On the opposite end of the spectrum, I found Supergirl and Deadshot to be near constants online, both of which could use some nerfing. Supergirl in particular has moves at her disposal that allow her to bypass defenses by almost instantly popping out right behind an opponent and punishing them with a devastating combo. There’s no real tell to this move, so I found it almost impossible to predict and defend against, and it wasn’t long before others discovered this to, and exploited it. Overall, Injustice 2’s roster is eclectic enough that balancing will probably take some time, but at launch it’s far and away ahead of other fighting games.

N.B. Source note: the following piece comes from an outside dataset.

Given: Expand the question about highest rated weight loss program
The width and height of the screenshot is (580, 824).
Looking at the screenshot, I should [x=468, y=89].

Along with balance, online servers are also in a great place at launch. I suffered some down time for about an hour on launch day, but other than that matches have been quick and near lag free. However, Injustice 2 is lacking when it comes to privacy and harassment-preventative features, including lack of mute options for online matches and blocking players who weren’t civil. In one match I was paired up with an opponent who proceeded to throw out slurs when they realized I was going to win the match, left just before I was finishing them off, and I had no way to block them so I wouldn’t end up paired with them in a later match, which happened less than an hour later. Injustice 2’s servers are in the right place, but it’s missing some key features to help make its online ecosystem safer from those being toxic.
On the single player front, Injustice 2 essentially mashes up extra modes into one with “The Multiverse.” This series of daily challenges features altered fights, including stats changes, environmental hazards, and even a few perks like assist characters along the lines of Marvel vs. Capcom. The ever changing nature of the challenges made me feel like I always had a reason to check in on the Multiverse and take part in whatever was going on at any given time, and those looking for more traditional single player modes like Survival can find it here, even if it’s buried a bit in the elaborate menu of the Multiverse.

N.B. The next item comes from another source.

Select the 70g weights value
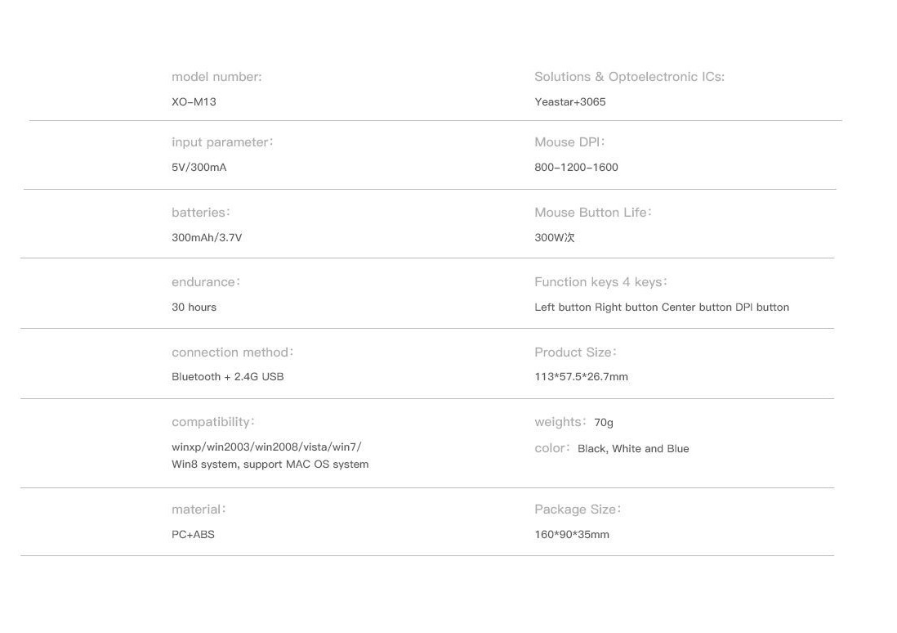 604,423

Completing Multiverse challenges rewards you with level experience, but also loot drops for Injustice 2’s new character customization. Each character can be upgraded and aesthetically customized with armor and equipment, allowing you to tailor characters to your play style. New pieces of equipment are gained through drop boxes exclusively, so you have to rely on luck and progression based unlocks to get exactly what you want. You can buy drop boxes for either in-game currency or real-world money, but ultimately there’s no way to ensure you get equipment you actually need instead of boxes full of add-ons for characters you don’t use.
A welcome feature in character customization is the option to transform equipment to maintain stats but change appearance. As Green Arrow I found some of my best headpieces took the form of a baseball cap, which I was easily able to change into a more desirable mask while getting to keep the stats of superior equipment. This helps keep customized appearances consistent rather than having an amalgamation of unrelated equipment going into a fight. Injustice 2’s customizable characters is a fun feature to mess around with now, but I hope that NetherRealm implements something that will make it less of a pain to track down equipment you want, because even the microtransactions don’t do much to help speed the process along.
Injustice 2 is feature rich, and its story adds depth to its exceptional fighting. While there are several areas that could use small tweaks, NetherRealm has set down a spectacular base for a fighting game I can’t wait to see grow over the years.